Arrange every line of the listing below as a numbered list, leaving out blank lines.

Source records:
##############################

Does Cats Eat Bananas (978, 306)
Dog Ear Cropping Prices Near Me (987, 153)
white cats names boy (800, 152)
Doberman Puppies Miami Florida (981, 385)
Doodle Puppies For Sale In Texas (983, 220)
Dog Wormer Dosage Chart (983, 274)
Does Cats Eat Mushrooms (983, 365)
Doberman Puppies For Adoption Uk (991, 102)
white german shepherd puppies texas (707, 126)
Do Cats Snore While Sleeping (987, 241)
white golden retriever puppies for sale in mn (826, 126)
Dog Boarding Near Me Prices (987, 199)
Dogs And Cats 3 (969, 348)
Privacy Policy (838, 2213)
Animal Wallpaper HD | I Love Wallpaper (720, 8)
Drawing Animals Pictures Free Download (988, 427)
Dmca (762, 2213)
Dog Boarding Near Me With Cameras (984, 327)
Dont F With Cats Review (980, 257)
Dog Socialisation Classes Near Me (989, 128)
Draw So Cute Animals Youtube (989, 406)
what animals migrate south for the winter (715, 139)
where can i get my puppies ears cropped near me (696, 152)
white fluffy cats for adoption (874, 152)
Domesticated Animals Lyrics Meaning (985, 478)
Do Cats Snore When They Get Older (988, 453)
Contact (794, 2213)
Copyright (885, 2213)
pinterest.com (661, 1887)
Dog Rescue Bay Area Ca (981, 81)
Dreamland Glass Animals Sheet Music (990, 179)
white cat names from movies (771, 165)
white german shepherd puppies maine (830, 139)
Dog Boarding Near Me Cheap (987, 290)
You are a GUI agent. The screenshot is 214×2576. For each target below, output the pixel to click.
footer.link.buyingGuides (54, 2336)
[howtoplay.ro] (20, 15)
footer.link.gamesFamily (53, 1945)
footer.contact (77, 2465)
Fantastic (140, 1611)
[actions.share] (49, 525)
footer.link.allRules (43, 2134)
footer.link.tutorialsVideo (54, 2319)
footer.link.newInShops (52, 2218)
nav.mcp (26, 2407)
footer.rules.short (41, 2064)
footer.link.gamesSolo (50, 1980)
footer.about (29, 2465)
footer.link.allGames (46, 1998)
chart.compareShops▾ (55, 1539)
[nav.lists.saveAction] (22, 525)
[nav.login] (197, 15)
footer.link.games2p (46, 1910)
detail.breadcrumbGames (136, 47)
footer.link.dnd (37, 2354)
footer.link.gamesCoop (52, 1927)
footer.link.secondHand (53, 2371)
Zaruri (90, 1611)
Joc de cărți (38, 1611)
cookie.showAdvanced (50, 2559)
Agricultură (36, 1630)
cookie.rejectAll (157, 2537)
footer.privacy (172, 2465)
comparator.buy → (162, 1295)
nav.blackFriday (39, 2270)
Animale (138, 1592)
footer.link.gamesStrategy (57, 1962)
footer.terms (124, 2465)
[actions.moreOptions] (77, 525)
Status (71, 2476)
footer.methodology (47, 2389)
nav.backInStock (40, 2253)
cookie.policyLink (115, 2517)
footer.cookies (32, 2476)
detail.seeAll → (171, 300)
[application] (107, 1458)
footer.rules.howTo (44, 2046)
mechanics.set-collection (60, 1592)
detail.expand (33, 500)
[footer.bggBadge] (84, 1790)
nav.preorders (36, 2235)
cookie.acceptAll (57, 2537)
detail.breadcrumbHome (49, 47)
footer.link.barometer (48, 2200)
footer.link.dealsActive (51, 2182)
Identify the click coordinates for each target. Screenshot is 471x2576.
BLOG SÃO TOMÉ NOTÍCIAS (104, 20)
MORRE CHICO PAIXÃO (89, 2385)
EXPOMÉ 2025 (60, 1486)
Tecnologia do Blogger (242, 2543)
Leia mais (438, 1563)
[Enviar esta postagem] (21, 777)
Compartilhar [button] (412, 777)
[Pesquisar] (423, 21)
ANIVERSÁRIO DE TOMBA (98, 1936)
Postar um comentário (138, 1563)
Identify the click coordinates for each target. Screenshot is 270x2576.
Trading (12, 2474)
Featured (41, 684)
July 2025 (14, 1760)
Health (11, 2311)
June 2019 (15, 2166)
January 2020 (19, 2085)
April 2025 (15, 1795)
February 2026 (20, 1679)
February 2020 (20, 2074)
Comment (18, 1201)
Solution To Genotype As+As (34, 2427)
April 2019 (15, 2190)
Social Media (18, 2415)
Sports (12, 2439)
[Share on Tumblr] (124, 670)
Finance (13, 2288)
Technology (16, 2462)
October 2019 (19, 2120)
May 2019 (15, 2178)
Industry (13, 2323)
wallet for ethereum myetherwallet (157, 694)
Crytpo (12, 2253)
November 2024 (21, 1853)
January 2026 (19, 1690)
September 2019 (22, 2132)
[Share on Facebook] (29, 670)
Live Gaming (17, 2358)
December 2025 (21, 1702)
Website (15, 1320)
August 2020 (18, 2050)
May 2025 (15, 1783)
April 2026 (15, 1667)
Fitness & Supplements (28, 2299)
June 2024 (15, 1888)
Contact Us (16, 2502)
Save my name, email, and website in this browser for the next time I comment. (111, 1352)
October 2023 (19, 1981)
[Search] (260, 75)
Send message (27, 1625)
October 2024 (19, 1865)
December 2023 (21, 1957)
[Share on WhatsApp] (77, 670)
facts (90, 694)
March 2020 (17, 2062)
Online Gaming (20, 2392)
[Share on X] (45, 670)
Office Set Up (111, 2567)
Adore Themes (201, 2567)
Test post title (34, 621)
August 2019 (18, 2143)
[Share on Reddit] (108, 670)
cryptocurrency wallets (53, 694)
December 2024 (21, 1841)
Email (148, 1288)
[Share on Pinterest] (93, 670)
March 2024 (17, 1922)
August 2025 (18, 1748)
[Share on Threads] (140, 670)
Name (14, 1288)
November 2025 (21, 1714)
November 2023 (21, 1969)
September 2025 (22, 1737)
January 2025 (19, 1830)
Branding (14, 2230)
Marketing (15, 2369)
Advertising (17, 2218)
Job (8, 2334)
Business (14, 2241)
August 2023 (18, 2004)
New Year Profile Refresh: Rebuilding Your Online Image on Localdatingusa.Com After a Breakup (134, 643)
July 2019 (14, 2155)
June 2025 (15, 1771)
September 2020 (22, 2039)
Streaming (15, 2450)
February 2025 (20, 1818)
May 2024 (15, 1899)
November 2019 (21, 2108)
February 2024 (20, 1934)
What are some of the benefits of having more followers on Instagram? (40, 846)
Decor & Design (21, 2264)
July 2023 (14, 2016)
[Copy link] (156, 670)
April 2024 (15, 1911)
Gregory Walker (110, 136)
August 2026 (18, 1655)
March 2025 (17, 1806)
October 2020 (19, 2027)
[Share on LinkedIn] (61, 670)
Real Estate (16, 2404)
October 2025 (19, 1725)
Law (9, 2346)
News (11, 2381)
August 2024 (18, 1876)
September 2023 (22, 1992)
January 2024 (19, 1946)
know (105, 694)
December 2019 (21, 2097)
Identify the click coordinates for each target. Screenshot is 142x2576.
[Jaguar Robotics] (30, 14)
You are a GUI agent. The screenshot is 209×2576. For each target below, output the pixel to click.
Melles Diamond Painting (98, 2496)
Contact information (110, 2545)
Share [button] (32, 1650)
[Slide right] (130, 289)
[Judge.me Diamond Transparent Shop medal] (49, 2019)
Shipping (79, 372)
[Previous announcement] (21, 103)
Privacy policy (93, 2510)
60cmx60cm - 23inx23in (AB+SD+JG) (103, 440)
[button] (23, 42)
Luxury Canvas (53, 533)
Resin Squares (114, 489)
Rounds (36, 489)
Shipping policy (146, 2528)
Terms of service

##############################

*RESPONSE FOR THIS EXERCISE*:
1. Does Cats Eat Bananas (978, 306)
2. Dog Ear Cropping Prices Near Me (987, 153)
3. white cats names boy (800, 152)
4. Doberman Puppies Miami Florida (981, 385)
5. Doodle Puppies For Sale In Texas (983, 220)
6. Dog Wormer Dosage Chart (983, 274)
7. Does Cats Eat Mushrooms (983, 365)
8. Doberman Puppies For Adoption Uk (991, 102)
9. white german shepherd puppies texas (707, 126)
10. Do Cats Snore While Sleeping (987, 241)
11. white golden retriever puppies for sale in mn (826, 126)
12. Dog Boarding Near Me Prices (987, 199)
13. Dogs And Cats 3 (969, 348)
14. Privacy Policy (838, 2213)
15. Animal Wallpaper HD | I Love Wallpaper (720, 8)
16. Drawing Animals Pictures Free Download (988, 427)
17. Dmca (762, 2213)
18. Dog Boarding Near Me With Cameras (984, 327)
19. Dont F With Cats Review (980, 257)
20. Dog Socialisation Classes Near Me (989, 128)
21. Draw So Cute Animals Youtube (989, 406)
22. what animals migrate south for the winter (715, 139)
23. where can i get my puppies ears cropped near me (696, 152)
24. white fluffy cats for adoption (874, 152)
25. Domesticated Animals Lyrics Meaning (985, 478)
26. Do Cats Snore When They Get Older (988, 453)
27. Contact (794, 2213)
28. Copyright (885, 2213)
29. pinterest.com (661, 1887)
30. Dog Rescue Bay Area Ca (981, 81)
31. Dreamland Glass Animals Sheet Music (990, 179)
32. white cat names from movies (771, 165)
33. white german shepherd puppies maine (830, 139)
34. Dog Boarding Near Me Cheap (987, 290)
35. You are a GUI agent. The screenshot is 214×2576. For each target below, output the pixel to click.
36. footer.link.buyingGuides (54, 2336)
37. [howtoplay.ro] (20, 15)
38. footer.link.gamesFamily (53, 1945)
39. footer.contact (77, 2465)
40. Fantastic (140, 1611)
41. [actions.share] (49, 525)
42. footer.link.allRules (43, 2134)
43. footer.link.tutorialsVideo (54, 2319)
44. footer.link.newInShops (52, 2218)
45. nav.mcp (26, 2407)
46. footer.rules.short (41, 2064)
47. footer.link.gamesSolo (50, 1980)
48. footer.about (29, 2465)
49. footer.link.allGames (46, 1998)
50. chart.compareShops▾ (55, 1539)
51. [nav.lists.saveAction] (22, 525)
52. [nav.login] (197, 15)
53. footer.link.games2p (46, 1910)
54. detail.breadcrumbGames (136, 47)
55. footer.link.dnd (37, 2354)
56. footer.link.gamesCoop (52, 1927)
57. footer.link.secondHand (53, 2371)
58. Zaruri (90, 1611)
59. Joc de cărți (38, 1611)
60. cookie.showAdvanced (50, 2559)
61. Agricultură (36, 1630)
62. cookie.rejectAll (157, 2537)
63. footer.privacy (172, 2465)
64. comparator.buy → (162, 1295)
65. nav.blackFriday (39, 2270)
66. Animale (138, 1592)
67. footer.link.gamesStrategy (57, 1962)
68. footer.terms (124, 2465)
69. [actions.moreOptions] (77, 525)
70. Status (71, 2476)
71. footer.methodology (47, 2389)
72. nav.backInStock (40, 2253)
73. cookie.policyLink (115, 2517)
74. footer.cookies (32, 2476)
75. detail.seeAll → (171, 300)
76. [application] (107, 1458)
77. footer.rules.howTo (44, 2046)
78. mechanics.set-collection (60, 1592)
79. detail.expand (33, 500)
80. [footer.bggBadge] (84, 1790)
81. nav.preorders (36, 2235)
82. cookie.acceptAll (57, 2537)
83. detail.breadcrumbHome (49, 47)
84. footer.link.barometer (48, 2200)
85. footer.link.dealsActive (51, 2182)
86. Identify the click coordinates for each target. Screenshot is 471x2576.
87. BLOG SÃO TOMÉ NOTÍCIAS (104, 20)
88. MORRE CHICO PAIXÃO (89, 2385)
89. EXPOMÉ 2025 (60, 1486)
90. Tecnologia do Blogger (242, 2543)
91. Leia mais (438, 1563)
92. [Enviar esta postagem] (21, 777)
93. Compartilhar [button] (412, 777)
94. [Pesquisar] (423, 21)
95. ANIVERSÁRIO DE TOMBA (98, 1936)
96. Postar um comentário (138, 1563)
97. Identify the click coordinates for each target. Screenshot is 270x2576.
98. Trading (12, 2474)
99. Featured (41, 684)
100. July 2025 (14, 1760)
101. Health (11, 2311)
102. June 2019 (15, 2166)
103. January 2020 (19, 2085)
104. April 2025 (15, 1795)
105. February 2026 (20, 1679)
106. February 2020 (20, 2074)
107. Comment (18, 1201)
108. Solution To Genotype As+As (34, 2427)
109. April 2019 (15, 2190)
110. Social Media (18, 2415)
111. Sports (12, 2439)
112. [Share on Tumblr] (124, 670)
113. Finance (13, 2288)
114. Technology (16, 2462)
115. October 2019 (19, 2120)
116. May 2019 (15, 2178)
117. Industry (13, 2323)
118. wallet for ethereum myetherwallet (157, 694)
119. Crytpo (12, 2253)
120. November 2024 (21, 1853)
121. January 2026 (19, 1690)
122. September 2019 (22, 2132)
123. [Share on Facebook] (29, 670)
124. Live Gaming (17, 2358)
125. December 2025 (21, 1702)
126. Website (15, 1320)
127. August 2020 (18, 2050)
128. May 2025 (15, 1783)
129. April 2026 (15, 1667)
130. Fitness & Supplements (28, 2299)
131. June 2024 (15, 1888)
132. Contact Us (16, 2502)
133. Save my name, email, and website in this browser for the next time I comment. (111, 1352)
134. October 2023 (19, 1981)
135. [Search] (260, 75)
136. Send message (27, 1625)
137. October 2024 (19, 1865)
138. December 2023 (21, 1957)
139. [Share on WhatsApp] (77, 670)
140. facts (90, 694)
141. March 2020 (17, 2062)
142. Online Gaming (20, 2392)
143. [Share on X] (45, 670)
144. Office Set Up (111, 2567)
145. Adore Themes (201, 2567)
146. Test post title (34, 621)
147. August 2019 (18, 2143)
148. [Share on Reddit] (108, 670)
149. cryptocurrency wallets (53, 694)
150. December 2024 (21, 1841)
151. Email (148, 1288)
152. [Share on Pinterest] (93, 670)
153. March 2024 (17, 1922)
154. August 2025 (18, 1748)
155. [Share on Threads] (140, 670)
156. Name (14, 1288)
157. November 2025 (21, 1714)
158. November 2023 (21, 1969)
159. September 2025 (22, 1737)
160. January 2025 (19, 1830)
161. Branding (14, 2230)
162. Marketing (15, 2369)
163. Advertising (17, 2218)
164. Job (8, 2334)
165. Business (14, 2241)
166. August 2023 (18, 2004)
167. New Year Profile Refresh: Rebuilding Your Online Image on Localdatingusa.Com After a Breakup (134, 643)
168. July 2019 (14, 2155)
169. June 2025 (15, 1771)
170. September 2020 (22, 2039)
171. Streaming (15, 2450)
172. February 2025 (20, 1818)
173. May 2024 (15, 1899)
174. November 2019 (21, 2108)
175. February 2024 (20, 1934)
176. What are some of the benefits of having more followers on Instagram? (40, 846)
177. Decor & Design (21, 2264)
178. July 2023 (14, 2016)
179. [Copy link] (156, 670)
180. April 2024 (15, 1911)
181. Gregory Walker (110, 136)
182. August 2026 (18, 1655)
183. March 2025 (17, 1806)
184. October 2020 (19, 2027)
185. [Share on LinkedIn] (61, 670)
186. Real Estate (16, 2404)
187. October 2025 (19, 1725)
188. Law (9, 2346)
189. News (11, 2381)
190. August 2024 (18, 1876)
191. September 2023 (22, 1992)
192. January 2024 (19, 1946)
193. know (105, 694)
194. December 2019 (21, 2097)
195. Identify the click coordinates for each target. Screenshot is 142x2576.
196. [Jaguar Robotics] (30, 14)
197. You are a GUI agent. The screenshot is 209×2576. For each target below, output the pixel to click.
198. Melles Diamond Painting (98, 2496)
199. Contact information (110, 2545)
200. Share [button] (32, 1650)
201. [Slide right] (130, 289)
202. [Judge.me Diamond Transparent Shop medal] (49, 2019)
203. Shipping (79, 372)
204. [Previous announcement] (21, 103)
205. Privacy policy (93, 2510)
206. 60cmx60cm - 23inx23in (AB+SD+JG) (103, 440)
207. [button] (23, 42)
208. Luxury Canvas (53, 533)
209. Resin Squares (114, 489)
210. Rounds (36, 489)
211. Shipping policy (146, 2528)
212. Terms of service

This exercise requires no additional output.